El rey tomó un largo respiro llenando sus pulmones al máximo. Miró al cielo por última vez y se lanzó al ataque con un largo y profundo grito de batalla que se escuchó por todo el campo de batalla.

—¡Por Yorim! —gritó el rey con todas sus fuerzas junto con sus fieles soldados que lo siguieron hasta el fin, hasta la gloria, hasta la muerte.


Todos cayeron, no quedó ni uno con vida. Murieron valientemente en el campo de batalla. El rey luchó hasta el final, acabando con todo aquel que se atreviera a cruzarse en su camino, sin que nadie lo detuviera. Su habilidad por años de experiencia vencía ante los espadachines mas habilidosos del ejercito enemigo. El rey se sintió joven de nuevo y eso lo llenó de euforia. Sus huesos viejos y cansados recuperaban sus fuerzas con cada ataque, mientras se acercaba cada vez mas a el líder enemigo.

Sabia que era imposible, pero por alguna razón que no entendía, deseaba morir lo mas cerca posible de aquel caballero oscuro.
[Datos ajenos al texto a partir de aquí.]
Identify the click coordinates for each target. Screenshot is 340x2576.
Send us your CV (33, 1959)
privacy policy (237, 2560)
Quería saber quien estaba bajo aquel yelmo y ver el rostro de su vencedor.

Ya había hecho suficiente, no había nada más que demostrar. Sólo tenia que dejar de luchar y todo habría acabado, pero no podía. Sus brazos se movían por cuenta propia y sus pies lo obligaban a seguir avanzando sin parar, hasta estar lo mas cerca posible de su objetivo. Pero su frenética lucha acabó súbitamente cuando sus fuerzas empezaron a flaquear.

Exhausto, notó que sus enemigos lo rodeaban, manteniendo una distancia prudencial. No le dio tiempo de preguntarse por qué esa actitud tan extraña, cuando sintió el dolor punzante de una flecha disparada por el caballero negro, impactándole en el pecho y haciéndole caer. Esperó el impactó al caer al suelo, pero unas cálidas manos lo sostuvieron y evitaron el golpe. Abrió los ojos y notó que inexplicablemente estaba en brazos del caballero negro.

—Tú fuiste el ultimo —dijo mientras sentía como la vida se le escapa del cuerpo—. Tú lograste lo que nadie pudo realizar. Mataste al último rey de Yorim. Mis tierras, mi gente, mi hijo…

El caballero no dijo nada, solo escuchaba al anciano moribundo en silencio, sin interrumpirle. Hasta que se quitó el yelmo, mostrando el rostro del hijo perdido del rey.
—Hijo... Sigues con vida —dijo el rey con sus ultimas fuerzas.
—Sí padre, sigo vivo —afirmó con pesar—. Vengo a destruir tu reino. Traigo la muerte y el caos conmigo. No habrán historias sobre tu sacrificio. Te reunirás con tu amada esposa y tus querido hijos sabiendo que fallaste. No luches, deja que la vida abandone tu cuerpo.

Pero el rey no lo había escuchado. Murió con una sonrisa, sabiendo que su hijo vivía y que por fin se reuniría con su amada en el mas allá.